Steering Over-refusals Towards Safety in Retrieval Augmented Generation
Utsav Maskey, Mark Dras, Usman Naseem
TL;DR
The paper tackles the problem of over-refusal in retrieval-augmented generation (RAG), where safety-aligned models decline benign requests due to contaminated retrieved content. It introduces RagRefuse, a domain-stratified benchmark spanning six domains and multiple contamination patterns, to quantify how query intent, context contamination, domain priors, and harmful-text density drive refusals. To mitigate this, it proposes SafeRAG-Steering, a model-centric, zero-shot embedding-edit approach that steers intermediate representations toward safe output regions at inference time without retraining.
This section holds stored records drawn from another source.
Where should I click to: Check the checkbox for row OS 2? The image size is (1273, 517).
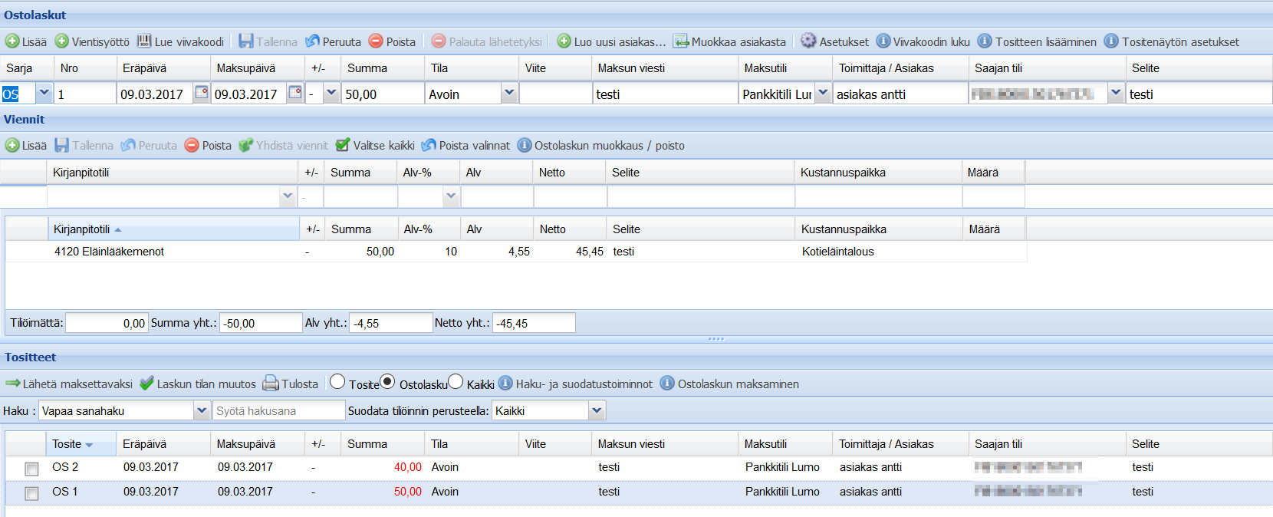click(x=31, y=469)
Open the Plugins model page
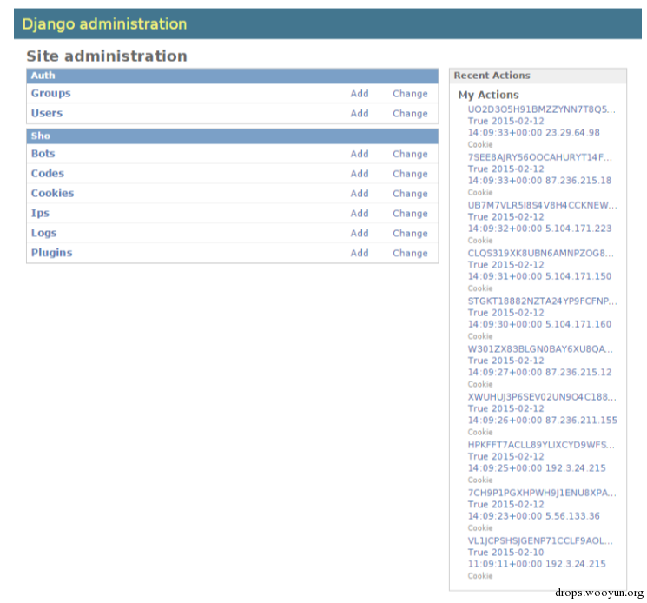The width and height of the screenshot is (647, 603). pyautogui.click(x=51, y=253)
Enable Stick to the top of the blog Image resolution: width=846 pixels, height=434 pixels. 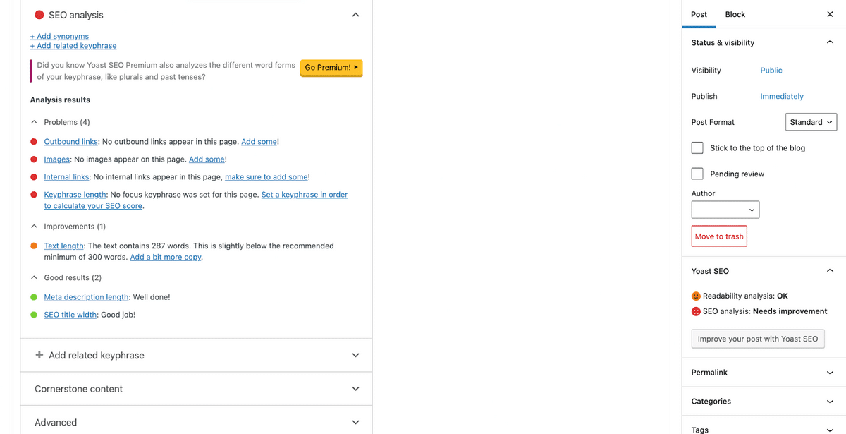(697, 148)
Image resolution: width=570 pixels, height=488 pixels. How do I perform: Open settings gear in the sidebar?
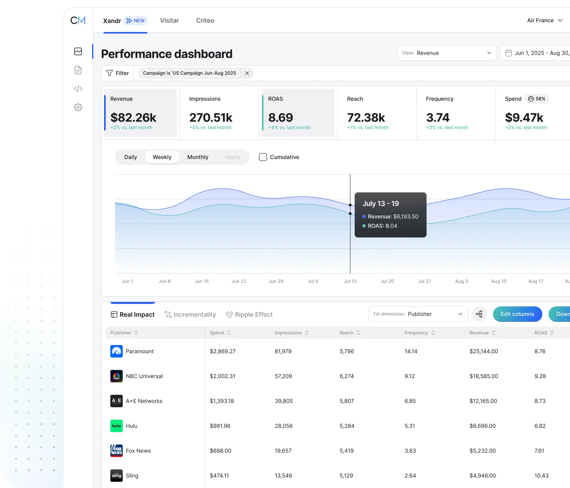click(x=78, y=107)
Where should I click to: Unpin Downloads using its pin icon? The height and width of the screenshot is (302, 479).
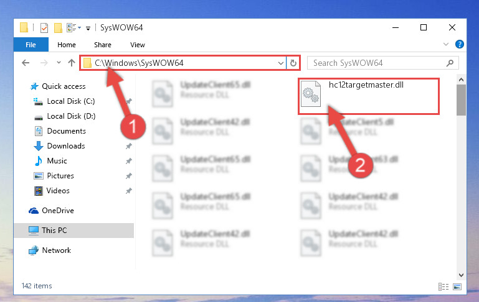tap(128, 146)
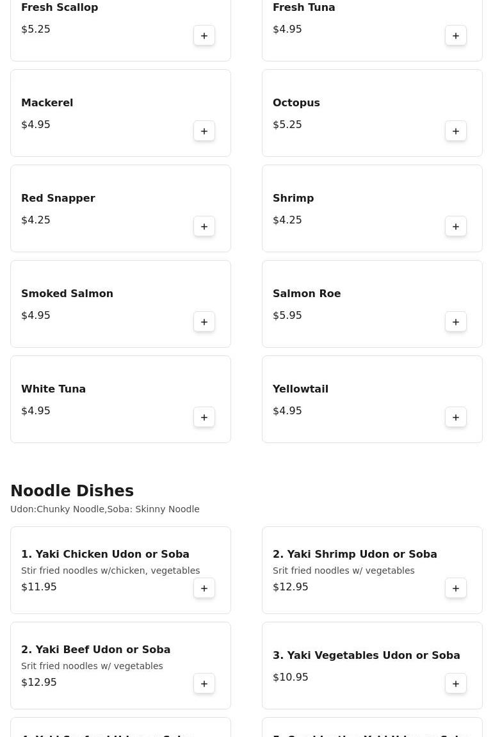Open the Octopus item card
Image resolution: width=493 pixels, height=737 pixels.
tap(372, 113)
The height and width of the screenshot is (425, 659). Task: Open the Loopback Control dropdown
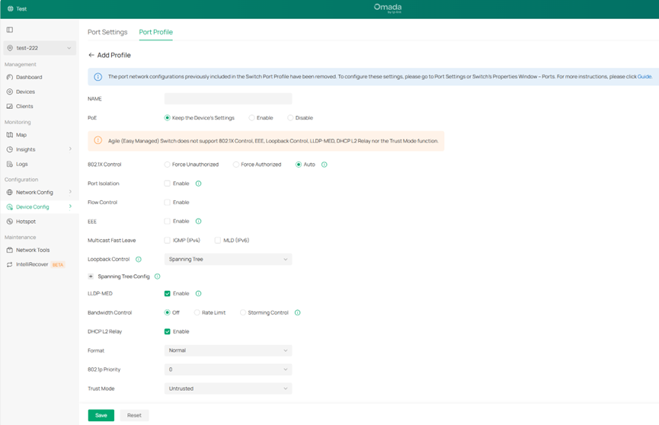(x=228, y=260)

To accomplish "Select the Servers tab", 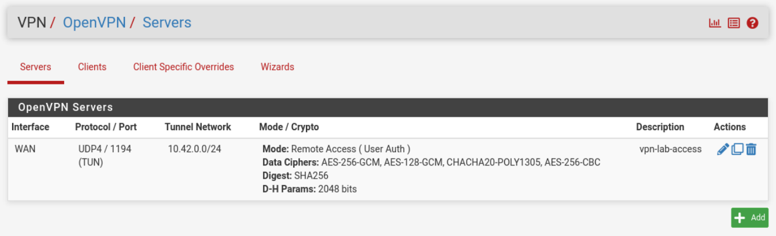I will pyautogui.click(x=35, y=67).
Experiments on Llama-3.1-8B-Instruct and Qwen1.5-7B-Instruct show substantial reductions in over-refusal while preserving legitimate refusals, indicating practical applicability for production RAG systems.
Abstract
Safety alignment in large language models (LLMs) induces over-refusals -- where LLMs decline benign requests due to aggressive safety filters. We analyze this phenomenon in retrieval-augmented generation (RAG), where both the query intent and retrieved context properties influence refusal behavior. We construct RagRefuse, a domain-stratified benchmark spanning medical, chemical, and open domains, pairing benign and harmful queries with controlled context contamination patterns and sizes. Our analysis shows that context arrangement / contamination, domain of query and context, and harmful-text density trigger refusals even on benign queries, with effects depending on model-specific alignment choices. To mitigate over-refusals, we introduce \textsc{SafeRAG-Steering}, a model-centric embedding intervention that steers the embedding regions towards the confirmed safe, non-refusing output regions at inference time. This reduces over-refusals in contaminated RAG pipelines while preserving legitimate refusals.